Mazagaon Port, Bombay, December 1850

Seth Mayhew wouldn't call it a curse.

But a man on his 13th sail couldn't help but wonder.

Damned if he hadn't lived this before. From where he stood on the deck of the HMS
Isabella
, Bombay might have been Brazil. The same briny stink of the harbor. The stray dogs nosing the pier. The carts, the cargo, the cries of the dockmen—all agitated and out of sorts like the arrival of a fifteen-hundred-ton steamship somehow took 'em by surprise.

It was just like every port in Brazil. Like a remembering. Like the start of every other expedition that had ever failed.

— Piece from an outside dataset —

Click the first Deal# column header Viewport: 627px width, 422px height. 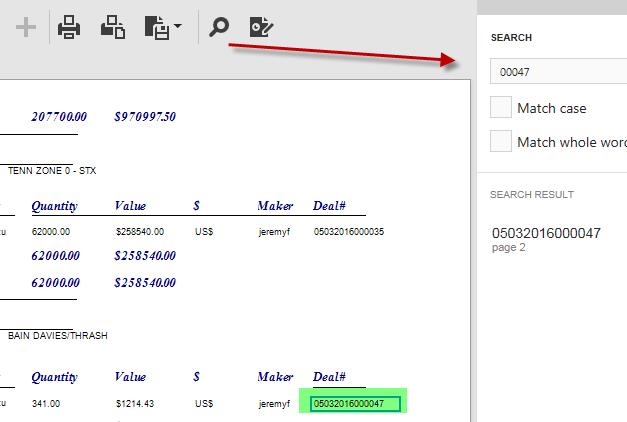[329, 206]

But Seth wouldn't call it a curse.

This time, he wouldn't dare.

Under his boots, the ship steadied entering the still waters of the harbor, same as the clippers he'd sailed to Santos, Recife, and Paranaguá had done. After three months at sea, he had that same urge to jump the rail, to swim for shore, to race on dry land as far as his legs and lungs would carry him.

Christ, yes, Bombay might have been Brazil.

If not for the hundred love-starved bachelors waiting in welcome.

“You ever seen a sorrier sight 'n that?” Eddie, the young cabin boy from Dover, slouched on the rail beside him and spat overboard. “All them hot-arsed English come for a look at our girls like they was buying cattle. A man's meant to have dignity. If it was me, and I was wanting a wife, she'd not see me standing down there.”

Seth could say nothing to that. He'd be the first man forward if he could afford to keep a wife. But he was only an explorer, and this expedition held no promise of profit.

“It's a queer sight, I give you that,” he said.

“Them black suits don't make no sense for India,” Eddie said. “Or them silk chokers and beaver hats.”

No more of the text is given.